Blood accusation
Despite the increase in antisemitism, most Jews will sit down peacefully for Seder. Hardly anyone knows that it was once a scary occasion which evoked accusations that Jews killed a Christian at this time of year and used his blood to make wine and matzah for Pesach.
The accusation seems to have begun in Norwich in the middle of the 12th century. A 12-year old tanner’s apprentice, William of Norwich, was found dead and a former Jew, Theobald of Cambridge, alleged that the Jews of Europe had drawn lots to decide where to carry out that year’s killing of a Christian, and the lot fell on Norwich.
After several other so-called ritual murders in England, the accusation spread to the Continent. In 1235 in Fulda the Jews were accused of killing the five sons of a miller and collecting their blood in a bag smeared with wax. An official inquiry exonerated the Jewish community but 34 Jews were slain in alleged retaliation.
A similar story was told by Chaucer and there arose a widespread cult of legend and antisemitic sensation. Christian priests linked the accusation with the New Testament and Jews were accused of renewing their ancestors’ alleged killing of Jesus.
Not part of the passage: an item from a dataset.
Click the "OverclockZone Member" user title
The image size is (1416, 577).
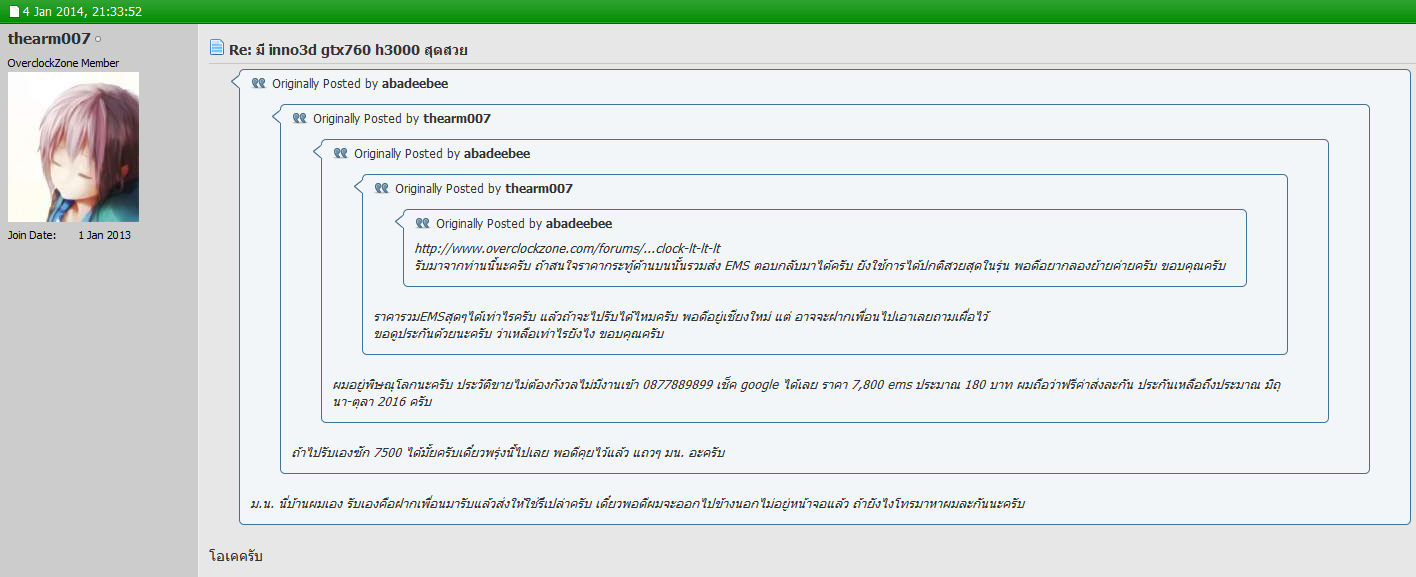(63, 63)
Jews accused of ritual murder occasionally “confessed” their guilt under torture though no-one took them seriously.
It was not until the 18th century in Poland that Cardinal Ganganelli, later People Clement XIV, thoroughly investigated the problem and decisively repudiated it. Not that it helped. The accusation became widespread in Nazi Germany under the aegis of Julius Streicher. Mussolini intervened at the request of the rabbi of Rome, but the libel did not die out.
Unfortunately it spread to Russia and Arab countries, despite the efforts of the great historian Cecil Roth who in the 1930s wrote a strong repudiation which was handed to and approved by the Pope.